**Description of the task**
Please copy out the records below word for word, from the start of the records up to and including the line that contains "Action: coord(656,102)".

**Dataset**
---------------
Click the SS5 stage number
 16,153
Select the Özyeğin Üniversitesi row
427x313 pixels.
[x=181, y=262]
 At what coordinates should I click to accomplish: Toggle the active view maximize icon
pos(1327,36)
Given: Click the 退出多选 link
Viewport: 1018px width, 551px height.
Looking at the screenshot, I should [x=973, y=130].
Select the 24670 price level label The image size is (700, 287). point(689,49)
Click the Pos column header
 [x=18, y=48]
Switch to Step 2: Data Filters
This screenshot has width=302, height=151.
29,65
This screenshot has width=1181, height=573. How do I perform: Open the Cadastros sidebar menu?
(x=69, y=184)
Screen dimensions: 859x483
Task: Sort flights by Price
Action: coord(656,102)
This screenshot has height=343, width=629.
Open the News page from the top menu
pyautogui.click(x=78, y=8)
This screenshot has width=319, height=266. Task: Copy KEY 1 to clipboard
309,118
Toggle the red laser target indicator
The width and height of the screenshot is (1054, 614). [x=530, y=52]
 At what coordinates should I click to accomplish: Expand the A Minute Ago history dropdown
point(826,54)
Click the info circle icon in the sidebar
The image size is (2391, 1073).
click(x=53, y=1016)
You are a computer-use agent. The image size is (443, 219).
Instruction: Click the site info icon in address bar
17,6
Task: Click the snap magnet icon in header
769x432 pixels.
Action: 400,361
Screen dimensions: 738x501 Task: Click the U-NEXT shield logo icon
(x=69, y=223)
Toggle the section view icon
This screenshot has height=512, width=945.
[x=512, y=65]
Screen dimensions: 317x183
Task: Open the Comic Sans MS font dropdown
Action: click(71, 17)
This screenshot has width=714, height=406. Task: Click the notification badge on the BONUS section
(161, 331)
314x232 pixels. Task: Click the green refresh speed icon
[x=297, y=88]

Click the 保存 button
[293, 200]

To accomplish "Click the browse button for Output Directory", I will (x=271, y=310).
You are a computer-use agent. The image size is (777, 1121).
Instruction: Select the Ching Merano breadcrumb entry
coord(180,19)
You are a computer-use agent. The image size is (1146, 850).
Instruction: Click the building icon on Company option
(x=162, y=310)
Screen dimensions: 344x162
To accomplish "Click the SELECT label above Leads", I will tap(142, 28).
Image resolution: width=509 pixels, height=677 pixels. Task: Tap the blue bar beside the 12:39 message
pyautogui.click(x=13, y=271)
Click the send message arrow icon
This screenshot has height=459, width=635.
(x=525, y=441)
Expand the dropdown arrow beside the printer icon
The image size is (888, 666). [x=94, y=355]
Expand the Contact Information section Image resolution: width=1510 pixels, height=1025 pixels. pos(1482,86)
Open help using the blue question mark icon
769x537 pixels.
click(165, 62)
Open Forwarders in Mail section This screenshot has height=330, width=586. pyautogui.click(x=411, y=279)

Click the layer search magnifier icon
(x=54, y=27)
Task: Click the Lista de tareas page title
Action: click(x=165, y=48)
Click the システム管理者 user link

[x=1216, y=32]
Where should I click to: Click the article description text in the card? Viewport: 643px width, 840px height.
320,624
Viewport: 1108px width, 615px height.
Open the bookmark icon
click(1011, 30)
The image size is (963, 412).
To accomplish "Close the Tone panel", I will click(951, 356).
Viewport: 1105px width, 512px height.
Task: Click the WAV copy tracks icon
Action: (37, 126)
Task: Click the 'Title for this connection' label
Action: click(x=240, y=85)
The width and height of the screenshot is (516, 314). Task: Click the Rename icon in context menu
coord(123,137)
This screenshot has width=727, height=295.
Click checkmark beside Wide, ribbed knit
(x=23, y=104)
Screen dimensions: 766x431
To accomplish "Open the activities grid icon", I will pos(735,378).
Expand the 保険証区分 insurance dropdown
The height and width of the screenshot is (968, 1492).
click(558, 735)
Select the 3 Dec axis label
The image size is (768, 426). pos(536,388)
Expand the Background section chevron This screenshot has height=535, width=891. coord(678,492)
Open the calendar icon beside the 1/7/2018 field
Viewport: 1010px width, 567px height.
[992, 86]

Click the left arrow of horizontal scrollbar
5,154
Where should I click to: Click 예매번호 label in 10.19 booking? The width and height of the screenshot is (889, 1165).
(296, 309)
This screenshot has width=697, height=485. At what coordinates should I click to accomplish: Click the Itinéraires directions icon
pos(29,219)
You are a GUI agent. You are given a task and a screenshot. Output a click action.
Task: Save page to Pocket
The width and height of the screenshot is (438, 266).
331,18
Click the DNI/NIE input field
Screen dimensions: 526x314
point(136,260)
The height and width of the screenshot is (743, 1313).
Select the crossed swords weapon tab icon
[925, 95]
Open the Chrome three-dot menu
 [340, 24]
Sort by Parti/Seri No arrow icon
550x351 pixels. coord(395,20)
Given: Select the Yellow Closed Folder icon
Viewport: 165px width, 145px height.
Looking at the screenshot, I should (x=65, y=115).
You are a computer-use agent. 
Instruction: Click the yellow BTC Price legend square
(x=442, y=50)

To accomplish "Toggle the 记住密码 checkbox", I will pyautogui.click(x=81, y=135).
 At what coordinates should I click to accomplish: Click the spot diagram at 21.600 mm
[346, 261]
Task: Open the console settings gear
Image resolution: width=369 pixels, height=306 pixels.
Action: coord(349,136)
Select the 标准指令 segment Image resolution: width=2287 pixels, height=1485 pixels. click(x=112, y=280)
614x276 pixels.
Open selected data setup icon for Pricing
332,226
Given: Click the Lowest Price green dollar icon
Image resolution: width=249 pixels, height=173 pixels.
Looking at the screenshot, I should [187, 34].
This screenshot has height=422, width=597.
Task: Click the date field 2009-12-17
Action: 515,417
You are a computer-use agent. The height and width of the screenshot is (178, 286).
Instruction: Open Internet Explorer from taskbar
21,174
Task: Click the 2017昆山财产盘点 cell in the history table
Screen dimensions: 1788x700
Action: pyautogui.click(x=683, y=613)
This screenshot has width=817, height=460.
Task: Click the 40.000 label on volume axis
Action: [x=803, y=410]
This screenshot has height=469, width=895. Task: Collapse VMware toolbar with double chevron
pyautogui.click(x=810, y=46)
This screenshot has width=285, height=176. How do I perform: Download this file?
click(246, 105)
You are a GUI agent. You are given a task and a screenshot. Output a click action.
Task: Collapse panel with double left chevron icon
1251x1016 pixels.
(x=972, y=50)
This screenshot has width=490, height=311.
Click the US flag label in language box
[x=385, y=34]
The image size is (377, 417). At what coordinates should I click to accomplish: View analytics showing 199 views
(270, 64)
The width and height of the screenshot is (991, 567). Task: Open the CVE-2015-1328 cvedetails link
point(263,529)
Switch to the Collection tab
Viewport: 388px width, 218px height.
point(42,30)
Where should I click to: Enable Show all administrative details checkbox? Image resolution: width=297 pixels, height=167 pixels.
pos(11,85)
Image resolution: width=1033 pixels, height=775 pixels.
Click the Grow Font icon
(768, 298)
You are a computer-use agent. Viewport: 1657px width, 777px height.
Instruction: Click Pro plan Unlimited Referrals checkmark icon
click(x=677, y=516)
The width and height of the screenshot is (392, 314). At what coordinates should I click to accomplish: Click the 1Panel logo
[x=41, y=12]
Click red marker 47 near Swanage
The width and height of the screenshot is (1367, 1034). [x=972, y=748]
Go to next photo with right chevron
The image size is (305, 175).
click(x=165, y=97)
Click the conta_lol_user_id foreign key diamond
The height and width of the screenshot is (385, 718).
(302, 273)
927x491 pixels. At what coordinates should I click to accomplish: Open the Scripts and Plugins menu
---------------
**Complete output**
Click the SS5 stage number
 16,153
Select the Özyeğin Üniversitesi row
427x313 pixels.
[x=181, y=262]
 At what coordinates should I click to accomplish: Toggle the active view maximize icon
pos(1327,36)
Given: Click the 退出多选 link
Viewport: 1018px width, 551px height.
Looking at the screenshot, I should [x=973, y=130].
Select the 24670 price level label The image size is (700, 287). point(689,49)
Click the Pos column header
 [x=18, y=48]
Switch to Step 2: Data Filters
This screenshot has width=302, height=151.
29,65
This screenshot has width=1181, height=573. How do I perform: Open the Cadastros sidebar menu?
(x=69, y=184)
Screen dimensions: 859x483
Task: Sort flights by Price
Action: coord(656,102)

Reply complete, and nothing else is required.